Beginning at the line containing "The width and height of the screenshot is (1024, 633)." in the material below and ending at the line containing "This screenshot has height=576, width=1024.", return each line exactly and add nothing.
.....
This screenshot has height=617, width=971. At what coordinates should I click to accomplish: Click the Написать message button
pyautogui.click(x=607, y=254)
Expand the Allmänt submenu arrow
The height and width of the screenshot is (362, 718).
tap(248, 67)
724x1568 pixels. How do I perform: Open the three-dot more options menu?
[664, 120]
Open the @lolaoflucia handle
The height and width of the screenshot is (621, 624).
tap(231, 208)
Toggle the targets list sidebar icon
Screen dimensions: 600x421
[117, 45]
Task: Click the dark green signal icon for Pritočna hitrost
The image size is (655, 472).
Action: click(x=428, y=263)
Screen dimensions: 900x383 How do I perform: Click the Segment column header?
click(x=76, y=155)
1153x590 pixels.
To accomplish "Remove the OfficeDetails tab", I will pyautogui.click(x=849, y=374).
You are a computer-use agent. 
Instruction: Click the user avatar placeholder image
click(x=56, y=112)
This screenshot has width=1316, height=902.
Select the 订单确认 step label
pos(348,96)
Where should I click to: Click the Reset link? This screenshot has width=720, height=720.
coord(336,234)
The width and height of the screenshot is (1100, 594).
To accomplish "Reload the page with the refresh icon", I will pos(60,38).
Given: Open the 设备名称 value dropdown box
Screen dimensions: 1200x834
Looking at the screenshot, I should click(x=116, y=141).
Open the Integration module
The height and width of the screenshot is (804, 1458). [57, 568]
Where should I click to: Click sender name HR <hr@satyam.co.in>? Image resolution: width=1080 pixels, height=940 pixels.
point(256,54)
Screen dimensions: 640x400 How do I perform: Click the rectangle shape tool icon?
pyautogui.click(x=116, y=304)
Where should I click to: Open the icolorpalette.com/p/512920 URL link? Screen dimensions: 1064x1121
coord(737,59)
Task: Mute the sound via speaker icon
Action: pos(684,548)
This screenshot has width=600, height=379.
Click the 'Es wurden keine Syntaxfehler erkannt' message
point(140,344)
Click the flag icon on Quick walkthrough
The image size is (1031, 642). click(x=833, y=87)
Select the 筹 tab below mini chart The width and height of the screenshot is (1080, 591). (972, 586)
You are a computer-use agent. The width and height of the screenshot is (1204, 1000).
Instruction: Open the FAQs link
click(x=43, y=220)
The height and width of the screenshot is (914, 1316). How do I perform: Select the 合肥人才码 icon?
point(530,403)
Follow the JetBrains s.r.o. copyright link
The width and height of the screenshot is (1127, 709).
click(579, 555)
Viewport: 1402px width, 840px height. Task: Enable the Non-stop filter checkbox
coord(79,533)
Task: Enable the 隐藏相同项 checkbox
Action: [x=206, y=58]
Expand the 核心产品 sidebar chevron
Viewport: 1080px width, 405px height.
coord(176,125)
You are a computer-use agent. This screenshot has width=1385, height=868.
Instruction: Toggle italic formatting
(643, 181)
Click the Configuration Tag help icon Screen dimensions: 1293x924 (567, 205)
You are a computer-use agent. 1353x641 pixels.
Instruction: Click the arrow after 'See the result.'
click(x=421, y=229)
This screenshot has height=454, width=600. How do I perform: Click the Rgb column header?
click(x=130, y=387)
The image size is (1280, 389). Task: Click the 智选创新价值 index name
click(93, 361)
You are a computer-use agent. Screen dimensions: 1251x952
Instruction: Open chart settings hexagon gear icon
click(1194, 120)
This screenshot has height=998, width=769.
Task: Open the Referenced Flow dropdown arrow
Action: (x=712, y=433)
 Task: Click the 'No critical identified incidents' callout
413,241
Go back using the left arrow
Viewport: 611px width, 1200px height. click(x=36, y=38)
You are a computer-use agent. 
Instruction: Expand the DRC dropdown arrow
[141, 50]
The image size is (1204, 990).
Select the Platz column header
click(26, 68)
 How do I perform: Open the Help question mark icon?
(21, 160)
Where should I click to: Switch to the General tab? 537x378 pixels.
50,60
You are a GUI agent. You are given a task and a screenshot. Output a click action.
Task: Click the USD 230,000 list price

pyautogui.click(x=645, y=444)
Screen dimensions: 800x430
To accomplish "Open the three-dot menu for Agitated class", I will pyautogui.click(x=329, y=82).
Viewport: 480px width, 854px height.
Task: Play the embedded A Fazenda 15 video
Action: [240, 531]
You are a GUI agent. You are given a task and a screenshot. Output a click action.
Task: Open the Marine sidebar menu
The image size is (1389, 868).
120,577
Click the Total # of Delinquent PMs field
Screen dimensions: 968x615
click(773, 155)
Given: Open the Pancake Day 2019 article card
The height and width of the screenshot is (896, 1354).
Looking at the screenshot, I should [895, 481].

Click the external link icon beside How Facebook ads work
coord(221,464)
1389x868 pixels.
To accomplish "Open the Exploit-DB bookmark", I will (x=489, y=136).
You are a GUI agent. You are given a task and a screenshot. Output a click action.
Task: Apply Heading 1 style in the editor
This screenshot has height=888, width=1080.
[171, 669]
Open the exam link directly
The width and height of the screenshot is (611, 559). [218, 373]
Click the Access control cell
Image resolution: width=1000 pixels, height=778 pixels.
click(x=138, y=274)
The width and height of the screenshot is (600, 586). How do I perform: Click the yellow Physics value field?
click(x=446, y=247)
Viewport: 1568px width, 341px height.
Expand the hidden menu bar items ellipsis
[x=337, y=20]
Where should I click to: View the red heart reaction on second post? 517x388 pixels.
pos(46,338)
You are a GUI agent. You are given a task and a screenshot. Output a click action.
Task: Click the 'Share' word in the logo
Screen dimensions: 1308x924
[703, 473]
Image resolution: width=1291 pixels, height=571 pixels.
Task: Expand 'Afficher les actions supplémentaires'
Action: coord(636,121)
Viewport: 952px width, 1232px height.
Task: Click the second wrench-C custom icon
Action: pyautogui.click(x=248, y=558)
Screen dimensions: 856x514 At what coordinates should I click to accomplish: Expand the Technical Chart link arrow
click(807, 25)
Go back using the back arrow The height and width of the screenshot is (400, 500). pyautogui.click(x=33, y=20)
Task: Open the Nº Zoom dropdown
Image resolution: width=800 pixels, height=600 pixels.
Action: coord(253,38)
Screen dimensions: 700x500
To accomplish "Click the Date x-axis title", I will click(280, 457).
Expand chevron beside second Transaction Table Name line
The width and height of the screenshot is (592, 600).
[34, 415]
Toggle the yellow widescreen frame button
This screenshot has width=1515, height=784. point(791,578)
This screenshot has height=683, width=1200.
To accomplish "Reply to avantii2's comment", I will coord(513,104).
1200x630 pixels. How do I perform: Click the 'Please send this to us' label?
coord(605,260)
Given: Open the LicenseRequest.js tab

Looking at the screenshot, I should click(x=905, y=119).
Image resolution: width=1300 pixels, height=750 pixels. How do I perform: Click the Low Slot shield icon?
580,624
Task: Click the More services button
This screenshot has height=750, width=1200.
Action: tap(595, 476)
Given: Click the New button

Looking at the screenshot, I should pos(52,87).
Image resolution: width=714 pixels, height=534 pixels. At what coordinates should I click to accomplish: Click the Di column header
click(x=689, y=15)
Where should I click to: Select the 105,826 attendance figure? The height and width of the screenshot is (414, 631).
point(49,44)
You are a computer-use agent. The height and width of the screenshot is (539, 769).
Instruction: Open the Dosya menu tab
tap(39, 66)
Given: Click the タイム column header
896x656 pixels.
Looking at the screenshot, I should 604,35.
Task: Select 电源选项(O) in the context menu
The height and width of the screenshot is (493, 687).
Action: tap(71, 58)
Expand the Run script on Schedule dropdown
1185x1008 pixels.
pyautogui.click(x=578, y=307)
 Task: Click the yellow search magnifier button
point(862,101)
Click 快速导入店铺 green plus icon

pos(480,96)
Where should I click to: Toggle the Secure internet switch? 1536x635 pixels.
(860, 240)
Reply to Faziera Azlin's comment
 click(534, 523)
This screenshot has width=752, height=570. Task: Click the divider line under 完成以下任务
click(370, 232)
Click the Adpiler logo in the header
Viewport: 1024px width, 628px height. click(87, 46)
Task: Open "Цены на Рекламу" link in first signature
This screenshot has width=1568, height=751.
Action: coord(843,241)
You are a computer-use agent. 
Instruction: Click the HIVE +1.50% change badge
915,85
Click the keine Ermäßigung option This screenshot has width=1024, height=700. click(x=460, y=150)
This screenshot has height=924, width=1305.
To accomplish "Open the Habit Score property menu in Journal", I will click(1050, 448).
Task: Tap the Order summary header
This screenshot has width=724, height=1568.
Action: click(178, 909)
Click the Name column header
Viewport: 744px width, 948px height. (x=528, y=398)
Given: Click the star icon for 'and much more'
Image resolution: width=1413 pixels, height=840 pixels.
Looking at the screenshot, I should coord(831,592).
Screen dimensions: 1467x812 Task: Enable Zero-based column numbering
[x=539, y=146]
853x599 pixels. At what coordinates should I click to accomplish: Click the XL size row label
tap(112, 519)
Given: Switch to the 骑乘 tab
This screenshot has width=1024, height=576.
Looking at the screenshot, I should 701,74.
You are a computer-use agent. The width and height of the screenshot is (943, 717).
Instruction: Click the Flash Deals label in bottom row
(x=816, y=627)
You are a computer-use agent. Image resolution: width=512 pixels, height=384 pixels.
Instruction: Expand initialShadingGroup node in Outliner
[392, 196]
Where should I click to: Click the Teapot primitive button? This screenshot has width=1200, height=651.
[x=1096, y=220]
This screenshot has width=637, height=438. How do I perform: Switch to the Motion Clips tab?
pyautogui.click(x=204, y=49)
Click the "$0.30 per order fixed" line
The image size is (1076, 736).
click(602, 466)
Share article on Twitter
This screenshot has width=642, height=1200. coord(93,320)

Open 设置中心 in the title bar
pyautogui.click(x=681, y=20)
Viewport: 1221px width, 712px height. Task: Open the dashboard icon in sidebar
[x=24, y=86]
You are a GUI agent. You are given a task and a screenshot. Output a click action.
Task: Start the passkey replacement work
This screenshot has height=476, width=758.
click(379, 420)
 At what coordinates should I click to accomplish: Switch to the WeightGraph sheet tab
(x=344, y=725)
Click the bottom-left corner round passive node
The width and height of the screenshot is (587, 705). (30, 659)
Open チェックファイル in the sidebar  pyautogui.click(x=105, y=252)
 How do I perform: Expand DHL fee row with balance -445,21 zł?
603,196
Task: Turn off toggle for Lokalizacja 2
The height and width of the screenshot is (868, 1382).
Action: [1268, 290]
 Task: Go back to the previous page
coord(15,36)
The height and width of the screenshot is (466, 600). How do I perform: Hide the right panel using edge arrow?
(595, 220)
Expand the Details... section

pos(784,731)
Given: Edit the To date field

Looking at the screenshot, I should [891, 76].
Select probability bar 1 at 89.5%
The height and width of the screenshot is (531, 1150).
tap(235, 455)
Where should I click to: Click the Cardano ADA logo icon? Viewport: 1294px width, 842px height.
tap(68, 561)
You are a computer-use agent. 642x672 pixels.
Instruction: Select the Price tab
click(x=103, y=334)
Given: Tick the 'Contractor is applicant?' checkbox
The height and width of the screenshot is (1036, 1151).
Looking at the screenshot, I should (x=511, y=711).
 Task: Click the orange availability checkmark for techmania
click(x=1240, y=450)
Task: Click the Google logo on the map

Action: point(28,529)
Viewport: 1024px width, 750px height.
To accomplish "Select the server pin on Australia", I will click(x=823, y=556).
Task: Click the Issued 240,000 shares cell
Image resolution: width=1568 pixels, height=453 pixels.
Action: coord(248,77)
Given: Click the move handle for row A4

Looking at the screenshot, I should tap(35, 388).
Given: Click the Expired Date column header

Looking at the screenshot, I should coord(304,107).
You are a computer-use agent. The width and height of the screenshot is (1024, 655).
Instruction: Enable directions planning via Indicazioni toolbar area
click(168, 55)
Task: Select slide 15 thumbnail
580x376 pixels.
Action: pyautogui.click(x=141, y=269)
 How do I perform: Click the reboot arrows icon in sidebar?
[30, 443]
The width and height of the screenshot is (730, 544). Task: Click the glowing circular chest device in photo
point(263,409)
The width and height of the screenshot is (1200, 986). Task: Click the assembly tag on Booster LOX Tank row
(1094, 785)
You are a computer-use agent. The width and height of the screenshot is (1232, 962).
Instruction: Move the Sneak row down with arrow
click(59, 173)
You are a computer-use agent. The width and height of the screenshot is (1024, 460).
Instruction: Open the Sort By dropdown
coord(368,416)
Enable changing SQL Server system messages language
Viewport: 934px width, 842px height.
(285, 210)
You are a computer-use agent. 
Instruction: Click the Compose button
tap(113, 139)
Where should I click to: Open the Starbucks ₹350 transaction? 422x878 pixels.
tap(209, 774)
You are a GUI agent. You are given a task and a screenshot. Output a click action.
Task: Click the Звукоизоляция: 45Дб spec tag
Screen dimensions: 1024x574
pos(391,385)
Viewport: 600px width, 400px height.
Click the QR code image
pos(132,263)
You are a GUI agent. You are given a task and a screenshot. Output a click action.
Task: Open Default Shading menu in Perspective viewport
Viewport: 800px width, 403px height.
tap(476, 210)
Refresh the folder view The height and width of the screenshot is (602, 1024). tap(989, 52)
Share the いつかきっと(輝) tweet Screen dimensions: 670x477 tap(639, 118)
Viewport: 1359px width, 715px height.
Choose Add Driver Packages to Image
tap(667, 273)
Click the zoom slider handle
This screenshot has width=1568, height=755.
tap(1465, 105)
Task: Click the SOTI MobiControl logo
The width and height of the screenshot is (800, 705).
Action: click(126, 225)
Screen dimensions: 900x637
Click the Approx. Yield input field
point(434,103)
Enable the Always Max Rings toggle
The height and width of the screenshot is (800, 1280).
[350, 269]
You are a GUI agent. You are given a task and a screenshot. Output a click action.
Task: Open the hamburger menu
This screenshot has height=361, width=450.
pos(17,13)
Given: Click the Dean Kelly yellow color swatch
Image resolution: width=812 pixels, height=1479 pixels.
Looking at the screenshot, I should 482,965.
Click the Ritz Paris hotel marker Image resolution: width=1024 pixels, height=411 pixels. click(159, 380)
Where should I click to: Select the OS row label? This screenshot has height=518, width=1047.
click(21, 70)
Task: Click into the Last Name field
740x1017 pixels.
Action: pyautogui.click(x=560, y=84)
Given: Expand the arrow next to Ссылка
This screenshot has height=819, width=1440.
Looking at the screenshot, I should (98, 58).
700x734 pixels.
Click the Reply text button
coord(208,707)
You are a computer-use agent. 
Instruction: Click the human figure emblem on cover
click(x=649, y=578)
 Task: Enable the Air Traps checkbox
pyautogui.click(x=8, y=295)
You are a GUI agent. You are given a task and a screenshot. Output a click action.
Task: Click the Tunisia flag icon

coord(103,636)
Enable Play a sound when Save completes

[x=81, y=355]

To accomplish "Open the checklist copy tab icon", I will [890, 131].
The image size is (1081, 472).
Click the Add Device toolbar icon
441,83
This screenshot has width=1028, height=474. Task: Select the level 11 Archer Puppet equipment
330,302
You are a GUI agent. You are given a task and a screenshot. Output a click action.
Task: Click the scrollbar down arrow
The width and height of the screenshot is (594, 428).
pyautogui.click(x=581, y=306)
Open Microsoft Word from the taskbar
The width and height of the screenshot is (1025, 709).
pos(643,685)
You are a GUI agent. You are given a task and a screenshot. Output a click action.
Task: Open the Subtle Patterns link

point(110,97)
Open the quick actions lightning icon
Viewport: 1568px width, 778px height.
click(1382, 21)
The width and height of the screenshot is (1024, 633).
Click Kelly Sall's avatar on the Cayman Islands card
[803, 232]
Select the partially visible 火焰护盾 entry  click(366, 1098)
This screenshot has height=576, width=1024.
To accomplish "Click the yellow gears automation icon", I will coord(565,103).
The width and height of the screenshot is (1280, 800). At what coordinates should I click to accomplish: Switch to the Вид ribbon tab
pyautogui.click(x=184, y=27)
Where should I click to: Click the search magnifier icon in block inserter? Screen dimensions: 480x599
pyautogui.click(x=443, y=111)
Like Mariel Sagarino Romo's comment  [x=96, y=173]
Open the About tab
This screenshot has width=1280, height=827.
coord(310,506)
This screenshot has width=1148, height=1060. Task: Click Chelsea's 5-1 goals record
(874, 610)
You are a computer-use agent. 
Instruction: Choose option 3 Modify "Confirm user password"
.....
- [Written answer]:
The width and height of the screenshot is (1024, 633).
Click Kelly Sall's avatar on the Cayman Islands card
[803, 232]
Select the partially visible 火焰护盾 entry  click(366, 1098)
This screenshot has height=576, width=1024.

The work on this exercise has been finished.